§ Work instruction
An unaltered copy of the listing below is required.

++++ Provided material

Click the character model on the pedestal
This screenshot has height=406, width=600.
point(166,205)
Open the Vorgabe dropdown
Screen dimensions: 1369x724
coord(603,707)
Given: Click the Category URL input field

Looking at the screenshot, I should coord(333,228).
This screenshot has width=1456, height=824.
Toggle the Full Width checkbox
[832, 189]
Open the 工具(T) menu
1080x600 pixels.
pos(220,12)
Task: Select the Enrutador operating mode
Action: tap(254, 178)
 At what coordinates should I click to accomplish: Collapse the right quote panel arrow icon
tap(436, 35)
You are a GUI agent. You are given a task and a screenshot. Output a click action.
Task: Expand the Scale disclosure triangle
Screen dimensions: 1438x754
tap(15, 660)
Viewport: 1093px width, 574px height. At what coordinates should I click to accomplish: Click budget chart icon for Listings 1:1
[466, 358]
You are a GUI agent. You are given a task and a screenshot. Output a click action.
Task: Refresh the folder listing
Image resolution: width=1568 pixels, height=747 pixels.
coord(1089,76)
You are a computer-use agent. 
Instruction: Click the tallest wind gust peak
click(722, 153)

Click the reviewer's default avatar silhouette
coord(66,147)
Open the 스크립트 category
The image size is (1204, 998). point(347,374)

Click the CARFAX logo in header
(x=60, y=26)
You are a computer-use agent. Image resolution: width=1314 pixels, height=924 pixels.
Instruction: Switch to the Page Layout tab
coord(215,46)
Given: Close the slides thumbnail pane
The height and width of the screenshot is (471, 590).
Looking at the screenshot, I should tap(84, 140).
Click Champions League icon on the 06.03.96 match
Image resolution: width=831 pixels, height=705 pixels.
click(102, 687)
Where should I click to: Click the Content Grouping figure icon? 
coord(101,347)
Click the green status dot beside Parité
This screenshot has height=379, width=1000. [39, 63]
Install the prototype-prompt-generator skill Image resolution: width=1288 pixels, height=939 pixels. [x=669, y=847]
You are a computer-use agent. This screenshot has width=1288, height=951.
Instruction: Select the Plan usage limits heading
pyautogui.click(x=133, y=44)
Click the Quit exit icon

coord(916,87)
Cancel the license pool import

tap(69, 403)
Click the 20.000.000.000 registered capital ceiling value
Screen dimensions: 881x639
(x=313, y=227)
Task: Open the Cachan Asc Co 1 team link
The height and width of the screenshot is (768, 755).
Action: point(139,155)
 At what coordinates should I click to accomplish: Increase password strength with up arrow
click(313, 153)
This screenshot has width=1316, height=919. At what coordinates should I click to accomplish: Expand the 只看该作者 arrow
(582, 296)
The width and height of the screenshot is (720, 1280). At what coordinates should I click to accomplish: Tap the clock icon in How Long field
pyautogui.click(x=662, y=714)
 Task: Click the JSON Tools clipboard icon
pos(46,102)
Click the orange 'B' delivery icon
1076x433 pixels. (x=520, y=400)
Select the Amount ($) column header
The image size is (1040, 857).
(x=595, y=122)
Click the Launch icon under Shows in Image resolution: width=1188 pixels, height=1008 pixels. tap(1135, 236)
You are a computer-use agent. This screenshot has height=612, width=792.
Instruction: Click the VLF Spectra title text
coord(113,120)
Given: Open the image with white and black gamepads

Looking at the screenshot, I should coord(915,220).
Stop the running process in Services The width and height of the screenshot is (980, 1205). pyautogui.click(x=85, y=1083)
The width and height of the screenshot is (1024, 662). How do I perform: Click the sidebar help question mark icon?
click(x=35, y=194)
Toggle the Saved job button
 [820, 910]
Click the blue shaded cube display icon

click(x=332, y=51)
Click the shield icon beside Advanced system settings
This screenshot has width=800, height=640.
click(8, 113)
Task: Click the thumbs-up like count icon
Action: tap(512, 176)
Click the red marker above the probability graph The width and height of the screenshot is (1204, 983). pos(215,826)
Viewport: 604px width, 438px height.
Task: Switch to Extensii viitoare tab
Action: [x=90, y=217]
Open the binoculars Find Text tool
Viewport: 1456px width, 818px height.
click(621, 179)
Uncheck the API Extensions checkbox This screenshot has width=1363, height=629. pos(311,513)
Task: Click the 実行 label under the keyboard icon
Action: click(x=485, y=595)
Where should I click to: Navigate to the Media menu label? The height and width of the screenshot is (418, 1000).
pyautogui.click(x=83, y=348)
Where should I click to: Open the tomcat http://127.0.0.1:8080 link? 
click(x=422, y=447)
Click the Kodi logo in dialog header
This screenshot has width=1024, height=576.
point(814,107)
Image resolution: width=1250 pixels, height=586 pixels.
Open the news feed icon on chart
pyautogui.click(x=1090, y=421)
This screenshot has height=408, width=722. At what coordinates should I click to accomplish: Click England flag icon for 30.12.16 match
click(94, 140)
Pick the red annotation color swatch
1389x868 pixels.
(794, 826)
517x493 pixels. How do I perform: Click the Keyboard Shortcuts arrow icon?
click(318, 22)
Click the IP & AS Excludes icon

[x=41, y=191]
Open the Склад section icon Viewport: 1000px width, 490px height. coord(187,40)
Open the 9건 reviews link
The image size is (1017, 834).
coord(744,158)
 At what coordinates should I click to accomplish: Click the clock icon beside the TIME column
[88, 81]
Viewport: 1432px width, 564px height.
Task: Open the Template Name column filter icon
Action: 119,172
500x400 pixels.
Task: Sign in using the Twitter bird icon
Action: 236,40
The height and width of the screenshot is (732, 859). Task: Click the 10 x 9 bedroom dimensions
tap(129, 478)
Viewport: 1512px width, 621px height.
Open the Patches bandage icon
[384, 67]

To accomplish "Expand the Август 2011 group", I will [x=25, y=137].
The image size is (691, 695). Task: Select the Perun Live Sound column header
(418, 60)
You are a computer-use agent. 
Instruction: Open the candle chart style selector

++++++++

§ Final answer
Click the character model on the pedestal
This screenshot has height=406, width=600.
point(166,205)
Open the Vorgabe dropdown
Screen dimensions: 1369x724
coord(603,707)
Given: Click the Category URL input field

Looking at the screenshot, I should coord(333,228).
This screenshot has width=1456, height=824.
Toggle the Full Width checkbox
[832, 189]
Open the 工具(T) menu
1080x600 pixels.
pos(220,12)
Task: Select the Enrutador operating mode
Action: tap(254, 178)
 At what coordinates should I click to accomplish: Collapse the right quote panel arrow icon
tap(436, 35)
You are a GUI agent. You are given a task and a screenshot. Output a click action.
Task: Expand the Scale disclosure triangle
Screen dimensions: 1438x754
tap(15, 660)
Viewport: 1093px width, 574px height. At what coordinates should I click to accomplish: Click budget chart icon for Listings 1:1
[466, 358]
You are a GUI agent. You are given a task and a screenshot. Output a click action.
Task: Refresh the folder listing
Image resolution: width=1568 pixels, height=747 pixels.
coord(1089,76)
You are a computer-use agent. 
Instruction: Click the tallest wind gust peak
click(722, 153)

Click the reviewer's default avatar silhouette
coord(66,147)
Open the 스크립트 category
The image size is (1204, 998). point(347,374)

Click the CARFAX logo in header
(x=60, y=26)
You are a computer-use agent. Image resolution: width=1314 pixels, height=924 pixels.
Instruction: Switch to the Page Layout tab
coord(215,46)
Given: Close the slides thumbnail pane
The height and width of the screenshot is (471, 590).
Looking at the screenshot, I should tap(84, 140).
Click Champions League icon on the 06.03.96 match
Image resolution: width=831 pixels, height=705 pixels.
click(102, 687)
Where should I click to: Click the Content Grouping figure icon? 
coord(101,347)
Click the green status dot beside Parité
This screenshot has height=379, width=1000. [39, 63]
Install the prototype-prompt-generator skill Image resolution: width=1288 pixels, height=939 pixels. [x=669, y=847]
You are a computer-use agent. This screenshot has width=1288, height=951.
Instruction: Select the Plan usage limits heading
pyautogui.click(x=133, y=44)
Click the Quit exit icon

coord(916,87)
Cancel the license pool import

tap(69, 403)
Click the 20.000.000.000 registered capital ceiling value
Screen dimensions: 881x639
(x=313, y=227)
Task: Open the Cachan Asc Co 1 team link
The height and width of the screenshot is (768, 755).
Action: point(139,155)
 At what coordinates should I click to accomplish: Increase password strength with up arrow
click(313, 153)
This screenshot has width=1316, height=919. At what coordinates should I click to accomplish: Expand the 只看该作者 arrow
(582, 296)
The width and height of the screenshot is (720, 1280). At what coordinates should I click to accomplish: Tap the clock icon in How Long field
pyautogui.click(x=662, y=714)
 Task: Click the JSON Tools clipboard icon
pos(46,102)
Click the orange 'B' delivery icon
1076x433 pixels. (x=520, y=400)
Select the Amount ($) column header
The image size is (1040, 857).
(x=595, y=122)
Click the Launch icon under Shows in Image resolution: width=1188 pixels, height=1008 pixels. tap(1135, 236)
You are a computer-use agent. This screenshot has height=612, width=792.
Instruction: Click the VLF Spectra title text
coord(113,120)
Given: Open the image with white and black gamepads

Looking at the screenshot, I should coord(915,220).
Stop the running process in Services The width and height of the screenshot is (980, 1205). pyautogui.click(x=85, y=1083)
The width and height of the screenshot is (1024, 662). How do I perform: Click the sidebar help question mark icon?
click(x=35, y=194)
Toggle the Saved job button
 [820, 910]
Click the blue shaded cube display icon

click(x=332, y=51)
Click the shield icon beside Advanced system settings
This screenshot has width=800, height=640.
click(8, 113)
Task: Click the thumbs-up like count icon
Action: tap(512, 176)
Click the red marker above the probability graph The width and height of the screenshot is (1204, 983). pos(215,826)
Viewport: 604px width, 438px height.
Task: Switch to Extensii viitoare tab
Action: [x=90, y=217]
Open the binoculars Find Text tool
Viewport: 1456px width, 818px height.
click(621, 179)
Uncheck the API Extensions checkbox This screenshot has width=1363, height=629. pos(311,513)
Task: Click the 実行 label under the keyboard icon
Action: click(x=485, y=595)
Where should I click to: Navigate to the Media menu label? The height and width of the screenshot is (418, 1000).
pyautogui.click(x=83, y=348)
Where should I click to: Open the tomcat http://127.0.0.1:8080 link? 
click(x=422, y=447)
Click the Kodi logo in dialog header
This screenshot has width=1024, height=576.
point(814,107)
Image resolution: width=1250 pixels, height=586 pixels.
Open the news feed icon on chart
pyautogui.click(x=1090, y=421)
This screenshot has height=408, width=722. At what coordinates should I click to accomplish: Click England flag icon for 30.12.16 match
click(94, 140)
Pick the red annotation color swatch
1389x868 pixels.
(794, 826)
517x493 pixels. How do I perform: Click the Keyboard Shortcuts arrow icon?
click(318, 22)
Click the IP & AS Excludes icon

[x=41, y=191]
Open the Склад section icon Viewport: 1000px width, 490px height. coord(187,40)
Open the 9건 reviews link
The image size is (1017, 834).
coord(744,158)
 At what coordinates should I click to accomplish: Click the clock icon beside the TIME column
[88, 81]
Viewport: 1432px width, 564px height.
Task: Open the Template Name column filter icon
Action: 119,172
500x400 pixels.
Task: Sign in using the Twitter bird icon
Action: 236,40
The height and width of the screenshot is (732, 859). Task: Click the 10 x 9 bedroom dimensions
tap(129, 478)
Viewport: 1512px width, 621px height.
Open the Patches bandage icon
[384, 67]

To accomplish "Expand the Август 2011 group", I will [x=25, y=137].
The image size is (691, 695). Task: Select the Perun Live Sound column header
(418, 60)
You are a computer-use agent. 
Instruction: Open the candle chart style selector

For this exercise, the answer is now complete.